The crowd in Forrest's famous speech in Washington DC, where the microphone is cut, was actually made up of actors from a Maryland renaissance festival chosen by casting director Ellen Lewis because it would be a good source of actors having long hair. The hugeness of the crowd was a simulated CGI effect.

So what did Forrest actually say to the crowd in his speech, which we couldn't hear him say in the movie? (drum roll) "Sometimes when people go to Vietnam, they go home to their mamas without any legs. Sometimes they don't go home at all. That's a bad thing. That's all I have to say about that."

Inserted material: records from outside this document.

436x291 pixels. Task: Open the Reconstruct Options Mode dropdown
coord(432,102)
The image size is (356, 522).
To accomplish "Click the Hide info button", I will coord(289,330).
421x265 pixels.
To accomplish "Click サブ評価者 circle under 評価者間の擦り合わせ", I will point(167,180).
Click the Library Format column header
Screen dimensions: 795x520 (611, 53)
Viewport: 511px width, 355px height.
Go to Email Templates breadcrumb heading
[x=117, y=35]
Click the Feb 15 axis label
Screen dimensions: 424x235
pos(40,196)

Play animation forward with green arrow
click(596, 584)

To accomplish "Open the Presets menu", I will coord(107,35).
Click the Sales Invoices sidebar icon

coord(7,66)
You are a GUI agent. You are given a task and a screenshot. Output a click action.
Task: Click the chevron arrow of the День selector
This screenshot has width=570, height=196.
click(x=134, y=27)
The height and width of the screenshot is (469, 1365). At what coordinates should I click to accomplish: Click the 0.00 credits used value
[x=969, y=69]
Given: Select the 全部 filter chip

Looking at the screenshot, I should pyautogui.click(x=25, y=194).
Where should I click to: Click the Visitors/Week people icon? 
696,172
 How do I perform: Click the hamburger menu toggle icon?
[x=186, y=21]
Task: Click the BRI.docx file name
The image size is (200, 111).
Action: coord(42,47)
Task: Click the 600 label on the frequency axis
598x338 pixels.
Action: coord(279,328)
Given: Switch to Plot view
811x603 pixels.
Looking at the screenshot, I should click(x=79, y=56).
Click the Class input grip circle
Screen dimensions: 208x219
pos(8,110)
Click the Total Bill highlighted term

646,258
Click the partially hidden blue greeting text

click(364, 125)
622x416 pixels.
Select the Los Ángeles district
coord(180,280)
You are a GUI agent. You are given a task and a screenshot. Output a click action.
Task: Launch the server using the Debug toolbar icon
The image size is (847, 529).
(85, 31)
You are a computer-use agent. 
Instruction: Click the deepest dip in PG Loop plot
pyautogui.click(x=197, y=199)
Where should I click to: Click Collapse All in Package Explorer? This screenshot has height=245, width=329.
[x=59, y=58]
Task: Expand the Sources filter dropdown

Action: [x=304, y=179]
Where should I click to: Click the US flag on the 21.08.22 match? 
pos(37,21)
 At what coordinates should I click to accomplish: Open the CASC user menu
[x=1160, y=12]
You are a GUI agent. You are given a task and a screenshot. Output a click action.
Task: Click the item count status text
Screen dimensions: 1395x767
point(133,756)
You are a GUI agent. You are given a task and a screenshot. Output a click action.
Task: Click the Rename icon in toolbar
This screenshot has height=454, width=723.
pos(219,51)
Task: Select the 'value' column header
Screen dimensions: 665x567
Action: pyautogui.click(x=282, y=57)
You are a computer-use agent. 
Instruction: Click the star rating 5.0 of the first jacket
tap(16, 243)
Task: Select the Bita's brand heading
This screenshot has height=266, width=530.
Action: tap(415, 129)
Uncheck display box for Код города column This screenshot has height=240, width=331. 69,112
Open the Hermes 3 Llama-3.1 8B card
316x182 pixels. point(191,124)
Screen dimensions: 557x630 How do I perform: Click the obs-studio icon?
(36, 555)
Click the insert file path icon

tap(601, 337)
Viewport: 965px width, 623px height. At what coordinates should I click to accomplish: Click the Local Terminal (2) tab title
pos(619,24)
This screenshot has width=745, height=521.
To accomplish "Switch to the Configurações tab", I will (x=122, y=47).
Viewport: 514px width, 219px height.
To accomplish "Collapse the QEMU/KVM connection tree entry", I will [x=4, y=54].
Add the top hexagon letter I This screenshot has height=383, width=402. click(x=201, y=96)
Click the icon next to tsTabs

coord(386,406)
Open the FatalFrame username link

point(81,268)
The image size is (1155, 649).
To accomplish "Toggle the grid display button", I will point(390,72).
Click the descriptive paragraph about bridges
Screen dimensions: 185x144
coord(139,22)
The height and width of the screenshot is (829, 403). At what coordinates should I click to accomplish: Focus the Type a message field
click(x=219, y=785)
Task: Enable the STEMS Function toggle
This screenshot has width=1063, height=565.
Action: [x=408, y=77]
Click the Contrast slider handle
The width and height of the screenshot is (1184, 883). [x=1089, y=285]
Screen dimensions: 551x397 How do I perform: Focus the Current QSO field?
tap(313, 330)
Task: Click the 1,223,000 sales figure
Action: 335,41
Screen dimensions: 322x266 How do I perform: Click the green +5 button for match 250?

Forrest Gump was released on July 6, 1994, and was, as we already know, a huge smash at the box office. It was the top grossing movie in North America for 1994. Most reviews were good, and the film was definitely "critic-proof," but there were a few clinkers in the mix.

At the Academy Awards ceremonies the following year, Forrest Gump received a slew of Oscars, including Tom Hanks' second year in a row Best Actor trophy (he joined Spencer Tracy as the only actor ever to accomplish this feat), Bob Zemeckis's first Best Director award, a Best Original Screenplay for Eric Roth, as well as a Best Picture Oscar for the film itself.

The Forrest Gump soundtrack album was released and sold 12 million copies. Every song used in Forrest Gump was an American song recorded by an American artist. This was important to Bob Zemeckis, who said, "Forrest wouldn't buy anything that wasn't American."
After the film's success, it was interpreted to have political messages, but according to its star, these are not valid. Tom Hanks: "This film is non-political and thus non-judgmental."

Oh yes, the white feather. Of all the famous CGI and special effects in Forrest Gump, the most legendary is perhaps the white feather, which floats into the camera at the film's conclusion. What was the significance of the white feather?

Again, according to Tom Hanks: "Our destiny is only defined by how we deal with the change elements to our life and that's kind of the embodiment of the feather as it comes in. Here is this thing that can land anywhere and it lands at your feet. It has theological implications that are huge."

In the years since Forrest Gump, Tom Hanks has adamantly refused to film a sequel. (A sequel to the novel was written by Winston Groom called Gump & Co. The novel's opening line is "Don't never let anybody make a movie of your life's story.") In 2001, Eric Roth did write a sequel screenplay for a possible future film. But after September 11th, Hanks, Zemeckis and Roth all agreed that the story was "no longer relevant."